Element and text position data
═══

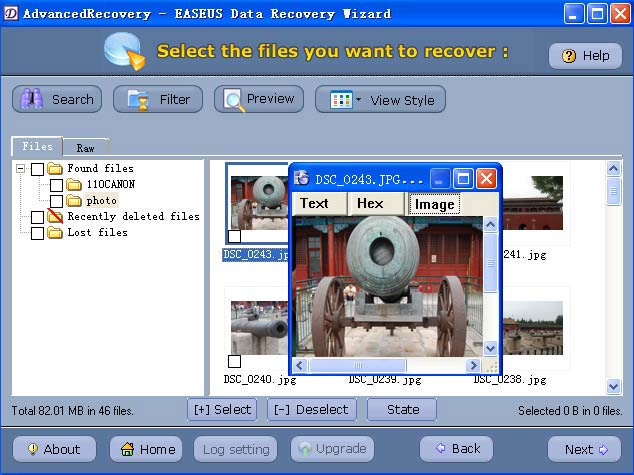Open the Filter tool

[158, 99]
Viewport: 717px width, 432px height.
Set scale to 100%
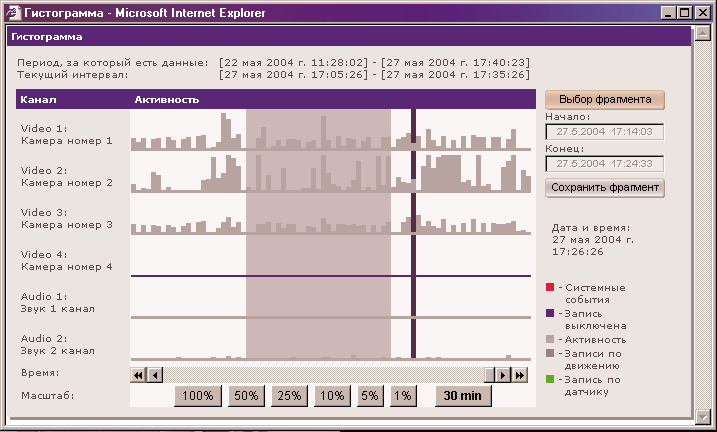tap(197, 396)
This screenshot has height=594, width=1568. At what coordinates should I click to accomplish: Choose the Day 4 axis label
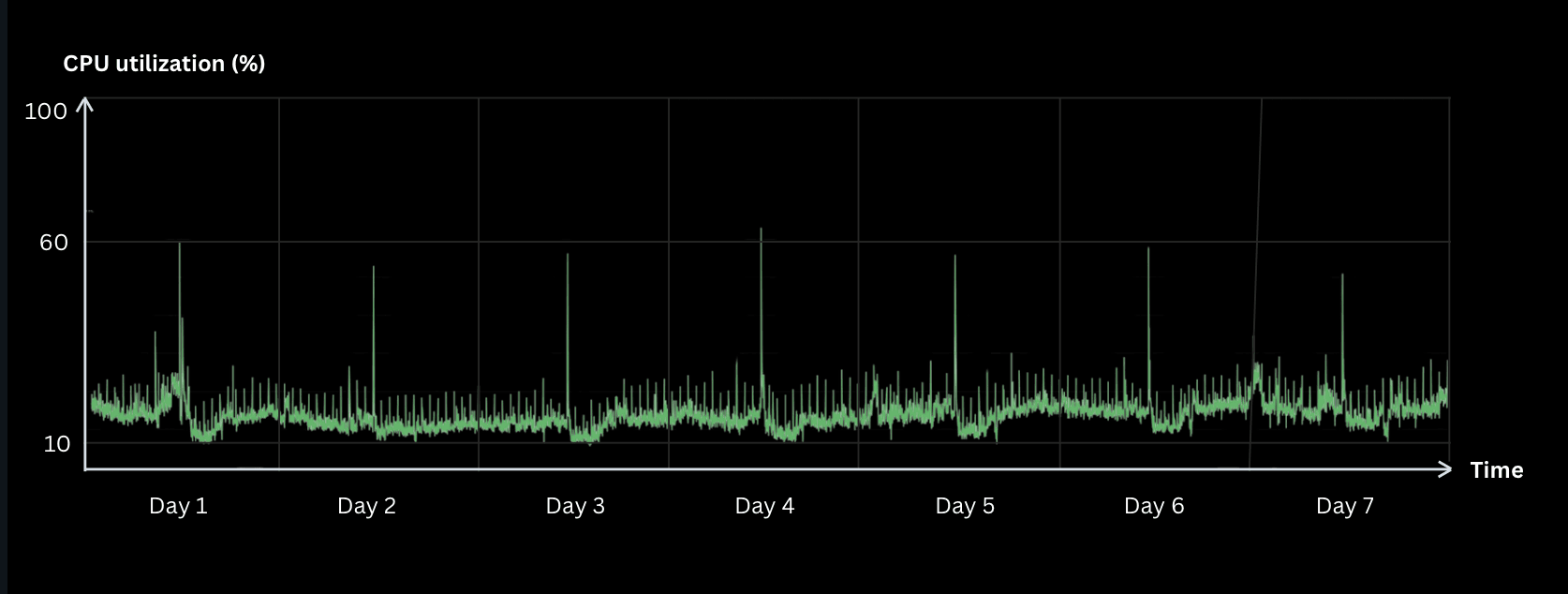pos(764,506)
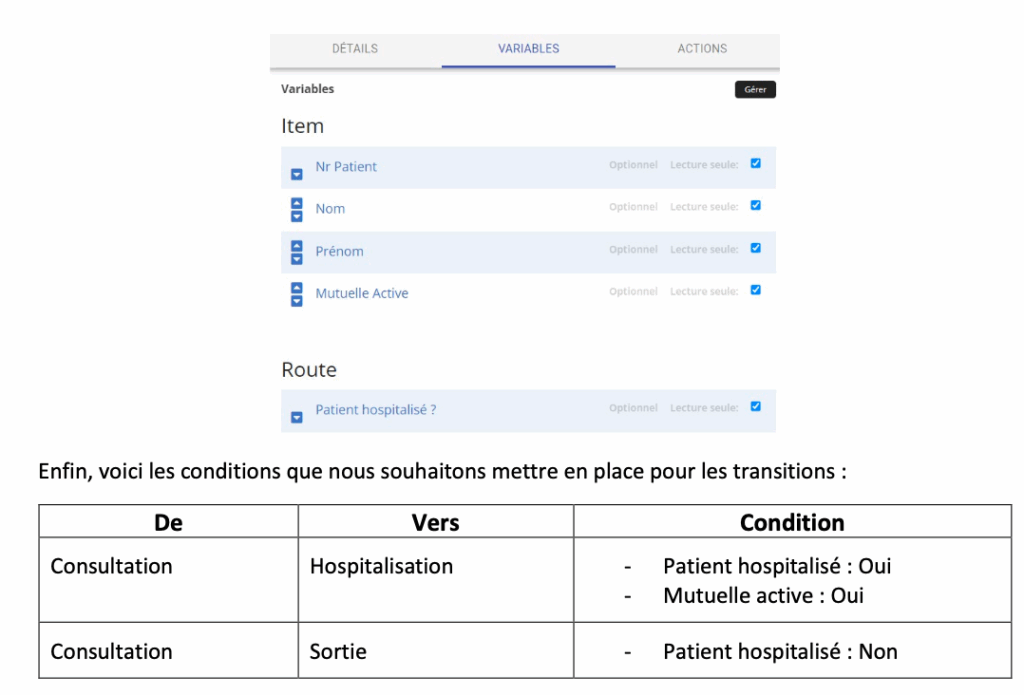Viewport: 1024px width, 695px height.
Task: Select the Variables tab
Action: (528, 48)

═══

STATED EXERCISE
Reproduce the records verbatim, starting at the line that contains "This screenshot has" and ending at the end of the records. Leave out the pictures.

TASK OUTPUT
This screenshot has height=594, width=1568. At what coordinates should I click to accomplish: Choose the Day 4 axis label
pos(764,506)
Viewport: 1024px width, 695px height.
Task: Select the Variables tab
Action: (528, 48)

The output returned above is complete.